Ireland fully supports the first commitment made by the European Union under the Paris Agreement to reduce emissions by at least 40% by 2030 compared with 1990 levels. With the ambitious 2030 targets agreed to at EU level recently for renewable energy and energy efficiency, coupled with a strong ambition in respect of emissions standards for both light and heavy duty vehicles, the European Union may exceed its agreed targets for 2030. There is currently no formal proposal from the European Commission for the European Union to increase its targets for this period.

In order to meet Ireland's target for 2030 that we reduce emissions in the non-emissions trading scheme, non-ETS, sector by 30% and building on the framework set out in the mitigation plan and the national development plan, I am developing an all-of-government climate plan which will set out the actions to achieve it.

I thank the Minister for his response, but it was recently reported that at the European Council meeting a group of progressive, mainly western, EU member states had backed the Eurpean Commission's strategy for climate neutrality by linking it specifically with the Paris Agreement objective of keeping the increase in global warming below 1.5 degrees Celsius. However, other member states refused to specifically link EU climate action with the 1.5 degrees Celsius objective and rejected a reference to 2050 in reaching the climate neutrality goal.

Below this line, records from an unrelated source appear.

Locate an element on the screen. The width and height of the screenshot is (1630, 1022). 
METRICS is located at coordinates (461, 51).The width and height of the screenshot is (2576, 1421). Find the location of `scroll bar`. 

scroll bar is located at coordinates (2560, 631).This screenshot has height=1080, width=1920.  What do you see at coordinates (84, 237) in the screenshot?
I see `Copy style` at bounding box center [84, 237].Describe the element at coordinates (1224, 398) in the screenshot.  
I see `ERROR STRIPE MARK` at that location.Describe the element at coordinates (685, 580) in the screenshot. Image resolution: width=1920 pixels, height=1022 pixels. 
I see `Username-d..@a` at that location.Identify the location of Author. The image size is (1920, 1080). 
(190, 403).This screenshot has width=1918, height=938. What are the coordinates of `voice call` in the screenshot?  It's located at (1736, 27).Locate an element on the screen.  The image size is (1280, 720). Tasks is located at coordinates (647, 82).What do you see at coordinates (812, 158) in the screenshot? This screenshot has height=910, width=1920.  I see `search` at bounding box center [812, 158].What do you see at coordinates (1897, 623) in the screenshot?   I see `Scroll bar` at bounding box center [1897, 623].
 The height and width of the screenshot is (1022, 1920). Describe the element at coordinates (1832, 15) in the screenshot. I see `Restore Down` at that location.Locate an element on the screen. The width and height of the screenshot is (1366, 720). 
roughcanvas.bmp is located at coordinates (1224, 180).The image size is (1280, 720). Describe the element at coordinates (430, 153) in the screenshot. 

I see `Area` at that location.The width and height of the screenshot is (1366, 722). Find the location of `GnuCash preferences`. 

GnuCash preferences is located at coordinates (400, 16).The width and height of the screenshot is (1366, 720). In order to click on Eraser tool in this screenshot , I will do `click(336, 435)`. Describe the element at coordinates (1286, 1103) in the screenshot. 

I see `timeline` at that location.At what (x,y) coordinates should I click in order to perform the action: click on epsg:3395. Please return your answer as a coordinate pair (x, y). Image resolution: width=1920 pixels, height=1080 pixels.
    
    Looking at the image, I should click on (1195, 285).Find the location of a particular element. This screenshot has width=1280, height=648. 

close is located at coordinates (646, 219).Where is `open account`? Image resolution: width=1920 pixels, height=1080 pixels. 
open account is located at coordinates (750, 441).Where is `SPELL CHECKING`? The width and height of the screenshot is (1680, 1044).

Will the Minister confirm that Ireland supported the progressive member states in linking increased EU ambition to 2050 with the Paris Agreement's 1.5 degrees Celsius objective?

Yes, Ireland supports the ambition of the European Commission. At this point it is working on the various scenarios that could be set out to achieve it. As mentioned in the Deputy's question, there has been talk of a higher target for 2030, but no such proposal has been brought forward at this point. The proposals for the 2021-30 period were only agreed to comparatively recently and, from an Irish perspective, we have a lot of work to do to deliver them. There is no doubt that the longer term need is to aim for climate neutrality by 2050, but it will be on a whole-of-EU basis. We need to have an evaluation of the technologies and the roadmap that will bring us there. That is the work the Commission is undertaking.

I draw the Minister's attention to the European Parliament's position that in order to reach the European Commission's proposal of climate neutrality by 2050 in a cost-effective manner, the European Union will need to increase its 2030 climate target to at least 55% compared with 1990 levels. Whereas the European Parliament took this position, we learned just before the school strike on climate change last week that all Fine Gael MEPs had voted against the relevant wording.

Will the Minister confirm that the Government will end this contradictory and regressive approach to EU climate action and support the concept of greater EU ambition for 2030 at the June Council meeting?

I am not going to comment on any decision of Fine Gael Members or any other Members of the European Parliament but let it be said that no proposal has been put forward by the European Commission to change the relatively recently agreed target of 40%. From everyone's perspective, an increase in ambition of the level indicated would require quite significant changes to be made. What the European Commission is doing is exploring how we could achieve climate neutrality by 2050. It has not indicated that it intends to change the relatively recently agreed targets towards which national governments are working. Decisions on this will have to be taken when the roadmap is properly evaluated. As the Deputy will know, it took a number of years to negotiate the various member states' obligations within the previous roadmap in respect of the 40%. It is widely believed that Europe can build on its 2030 targets and still deliver a roadmap for climate neutrality by 2050.

With the House's permission, I propose to take Question No. 51, in the name of Deputy Pringle, who got delayed. Is that agreed? Agreed.

I thank the Leas-Cheann Comhairle and thank the House for its indulgence. I apologise for my absence.